MIND-BLOWINGLY INCREDIBLE DIVERSITY OF PURE FLAVOUR, WITHIN A ROW, EVEN WITHIN A BUNCH.
AROMA & FLAVOUR
Vibrant tropical and citrus aromas of passionfruit, lime and pink grapefruit leap from the glass, supported by exotic notes of lemongrass and Vietnamese mint. This upfront, in-your-face drop captures the essence of Marlborough Sauvignon Blanc. The fruit flavours combine with mouthwatering intensity and juicy acidity, giving way to a long, zesty, perfectly balanced finish.


FOOD MATCH
Try it alongside a salad of tomatoes with balsamic vinegar and fresh herbs. Or try with seared salmon with chilli and coriander on a quinoa salad with torn lettuce leaves, basil and sesame.
WINEMAKERS NOTES
Jules loves this wine because it is so expressive of the site where it’s grown. It's a grape that, within a row - and even within a bunch - has an incredible diversity of pure flavour.


VINTAGE NOTES
The season started cool and unsettled, but temperatures quickly warmed up leading to an early, quick flowering.
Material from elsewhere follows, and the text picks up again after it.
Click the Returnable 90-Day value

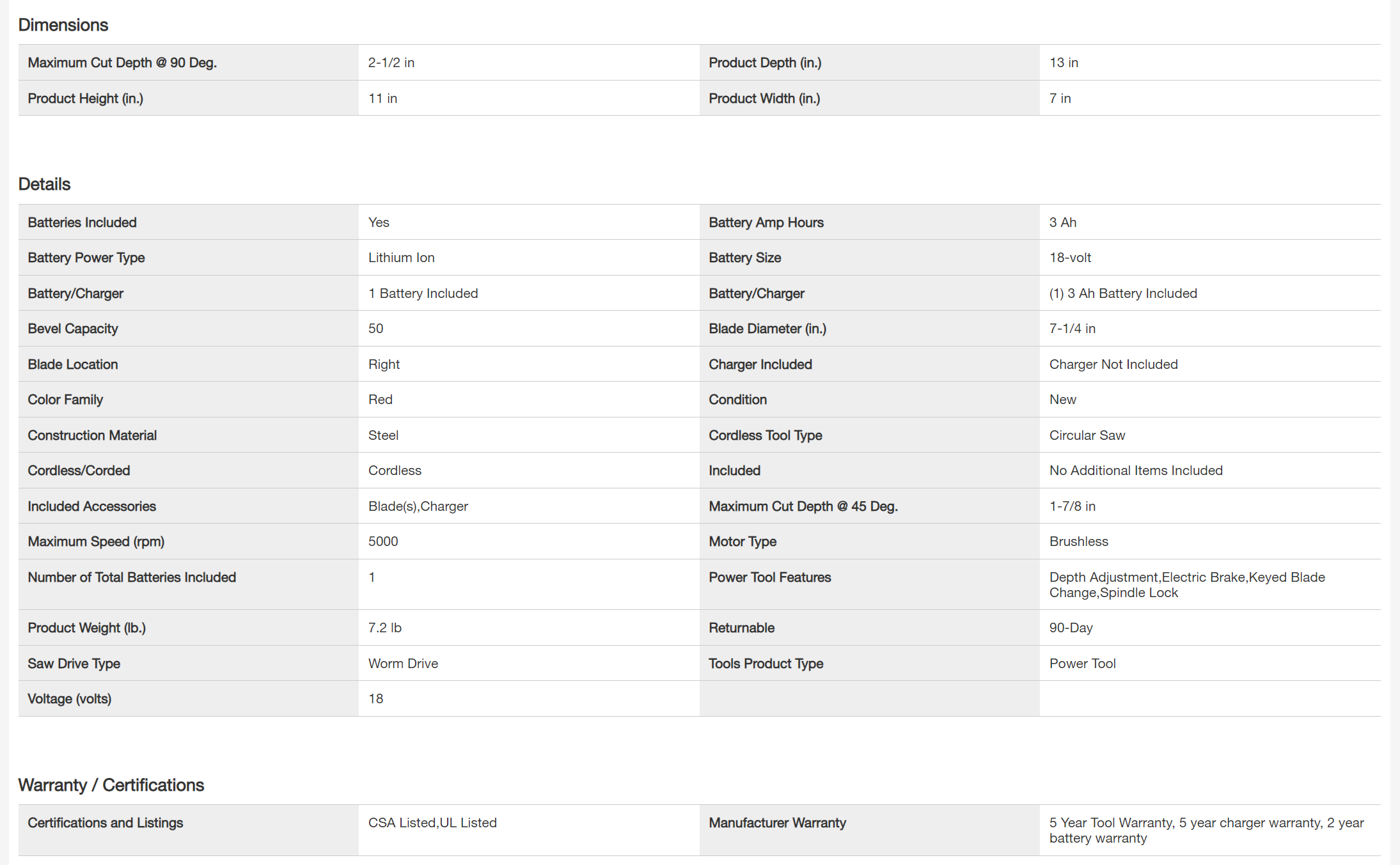click(x=1071, y=628)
The last substantial rainfall of summer was on 17th December and after that Marlborough dried out. This wasn’t obvious early in January as ash drifting across from the Australian bushfires resulted in a lot of cooler cloudy weather to keep the vineyards green. However, the season warmed up heading into February, and the grapes went through veraison in very good, clean condition. In the last week or so the nights cooled off, allowing extra time for flavour development heading into harvest. On Monday 23rd March, as we were handpicking our first Sauvignon Blanc, we heard that New Zealand was heading into lockdown for a month. Thankfully, harvest was able to continue and the weather played its part superbly. Apart from the stress caused by virus, the actual harvest was a breeze with some of the best condition fruit we have ever seen. The last grapes were harvested on 6th April and brought the surreal vintage to a close for the Jules Taylor Wines team.
VINIFICATION
The fruit for this wine was grown in the Taylor Pass, Lower Wairau, Hawkesbury and Awatere sub-regions of Marlborough, avoiding the main Wairau Valley floor sites. Each block was individually tended throughout the season, ensuring grapes reached optimum ripeness. With a dedicated harvesting crew on hand we were able
to harvest each block individually once the fruit was ripe and the flavours were perfect. At the winery the grapes were pressed into stainless steel tanks for cold settling before gently racking off juice lees. The juice was inoculated with aromatic yeasts and gently fermented at cool temperatures to enhance the wine’s aromas and
flavours. It was then left to settle on its yeast lees for a very short period before being racked back into stainless steel tanks for maturation. Then came the best part; each batch was tasted, and the final blend created! The resulting wine was then filtered and bottled, and sealed with a screwcap to ensure perfect freshness.